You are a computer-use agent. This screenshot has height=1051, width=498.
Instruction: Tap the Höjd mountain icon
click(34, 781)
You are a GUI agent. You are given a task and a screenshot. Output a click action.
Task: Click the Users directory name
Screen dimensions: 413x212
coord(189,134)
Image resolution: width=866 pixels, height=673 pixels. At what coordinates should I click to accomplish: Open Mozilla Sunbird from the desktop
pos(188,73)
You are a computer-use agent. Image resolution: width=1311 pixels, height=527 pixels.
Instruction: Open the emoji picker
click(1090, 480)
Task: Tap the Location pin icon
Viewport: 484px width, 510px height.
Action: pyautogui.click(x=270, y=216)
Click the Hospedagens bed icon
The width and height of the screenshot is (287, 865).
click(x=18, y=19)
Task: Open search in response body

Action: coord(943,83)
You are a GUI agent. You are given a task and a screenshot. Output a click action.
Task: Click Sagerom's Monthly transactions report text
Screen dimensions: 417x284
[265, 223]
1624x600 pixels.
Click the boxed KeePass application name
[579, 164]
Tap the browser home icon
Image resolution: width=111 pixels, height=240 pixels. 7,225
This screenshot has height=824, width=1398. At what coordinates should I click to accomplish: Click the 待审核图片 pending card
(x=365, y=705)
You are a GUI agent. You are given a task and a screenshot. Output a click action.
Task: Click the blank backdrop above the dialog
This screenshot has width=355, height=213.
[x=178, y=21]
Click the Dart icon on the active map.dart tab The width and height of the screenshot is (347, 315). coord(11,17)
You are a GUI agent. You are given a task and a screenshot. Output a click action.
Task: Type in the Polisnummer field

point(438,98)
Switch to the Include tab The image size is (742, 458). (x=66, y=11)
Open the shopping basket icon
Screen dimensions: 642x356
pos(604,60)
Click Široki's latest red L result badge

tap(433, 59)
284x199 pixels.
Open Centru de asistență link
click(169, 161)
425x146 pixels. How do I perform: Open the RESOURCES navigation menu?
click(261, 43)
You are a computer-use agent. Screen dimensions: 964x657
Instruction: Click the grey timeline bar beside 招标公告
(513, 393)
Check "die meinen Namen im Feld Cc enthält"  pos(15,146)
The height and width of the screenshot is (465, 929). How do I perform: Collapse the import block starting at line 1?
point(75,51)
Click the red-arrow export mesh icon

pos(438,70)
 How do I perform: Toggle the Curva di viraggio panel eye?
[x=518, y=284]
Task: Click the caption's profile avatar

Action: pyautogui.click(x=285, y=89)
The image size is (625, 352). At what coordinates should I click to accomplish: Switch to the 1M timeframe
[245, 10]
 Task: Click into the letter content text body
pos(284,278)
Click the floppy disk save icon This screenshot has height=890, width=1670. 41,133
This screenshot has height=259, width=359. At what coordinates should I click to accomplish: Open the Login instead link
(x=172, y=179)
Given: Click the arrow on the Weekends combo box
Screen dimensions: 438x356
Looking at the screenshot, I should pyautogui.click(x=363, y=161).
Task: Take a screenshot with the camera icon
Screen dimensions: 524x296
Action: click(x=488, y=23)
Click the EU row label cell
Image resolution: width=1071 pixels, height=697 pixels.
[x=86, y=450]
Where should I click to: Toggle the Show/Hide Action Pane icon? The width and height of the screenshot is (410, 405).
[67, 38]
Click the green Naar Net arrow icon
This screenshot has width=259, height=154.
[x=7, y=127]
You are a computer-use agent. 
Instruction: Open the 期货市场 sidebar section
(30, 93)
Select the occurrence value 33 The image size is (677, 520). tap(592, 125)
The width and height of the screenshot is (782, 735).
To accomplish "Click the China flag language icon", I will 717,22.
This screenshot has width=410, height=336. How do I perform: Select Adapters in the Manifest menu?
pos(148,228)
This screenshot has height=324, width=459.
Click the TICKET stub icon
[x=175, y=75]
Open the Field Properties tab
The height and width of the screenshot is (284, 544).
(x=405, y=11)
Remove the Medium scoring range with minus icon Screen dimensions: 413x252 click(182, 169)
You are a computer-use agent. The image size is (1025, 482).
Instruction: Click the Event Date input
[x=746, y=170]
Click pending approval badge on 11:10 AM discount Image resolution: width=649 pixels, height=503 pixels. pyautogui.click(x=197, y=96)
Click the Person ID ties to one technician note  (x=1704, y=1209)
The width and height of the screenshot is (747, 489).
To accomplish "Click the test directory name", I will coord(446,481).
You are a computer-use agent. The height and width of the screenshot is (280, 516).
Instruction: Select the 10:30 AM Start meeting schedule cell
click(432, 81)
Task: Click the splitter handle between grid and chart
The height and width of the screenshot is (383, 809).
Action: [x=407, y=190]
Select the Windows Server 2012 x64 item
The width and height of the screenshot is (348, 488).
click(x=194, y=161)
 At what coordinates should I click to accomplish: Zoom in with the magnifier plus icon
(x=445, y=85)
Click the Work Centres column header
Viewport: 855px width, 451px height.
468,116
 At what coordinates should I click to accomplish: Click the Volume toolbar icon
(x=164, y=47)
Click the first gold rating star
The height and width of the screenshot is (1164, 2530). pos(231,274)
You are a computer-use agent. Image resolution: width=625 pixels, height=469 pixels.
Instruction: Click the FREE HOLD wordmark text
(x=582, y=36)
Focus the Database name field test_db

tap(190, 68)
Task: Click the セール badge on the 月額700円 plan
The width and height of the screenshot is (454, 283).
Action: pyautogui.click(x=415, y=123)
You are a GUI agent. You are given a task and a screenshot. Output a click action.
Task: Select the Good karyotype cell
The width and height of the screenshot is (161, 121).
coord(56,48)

#####

YOUR GOAL:
All that should be written out is the stretch of lines above between the one holding "This screenshot has height=324, width=459." and the one holding "Task: Click the splitter", inclusive, exactly as given.

TASK RESPONSE:
This screenshot has height=324, width=459.
Click the TICKET stub icon
[x=175, y=75]
Open the Field Properties tab
The height and width of the screenshot is (284, 544).
(x=405, y=11)
Remove the Medium scoring range with minus icon Screen dimensions: 413x252 click(182, 169)
You are a computer-use agent. The image size is (1025, 482).
Instruction: Click the Event Date input
[x=746, y=170]
Click pending approval badge on 11:10 AM discount Image resolution: width=649 pixels, height=503 pixels. pyautogui.click(x=197, y=96)
Click the Person ID ties to one technician note  (x=1704, y=1209)
The width and height of the screenshot is (747, 489).
To accomplish "Click the test directory name", I will coord(446,481).
You are a computer-use agent. The height and width of the screenshot is (280, 516).
Instruction: Select the 10:30 AM Start meeting schedule cell
click(432, 81)
Task: Click the splitter handle between grid and chart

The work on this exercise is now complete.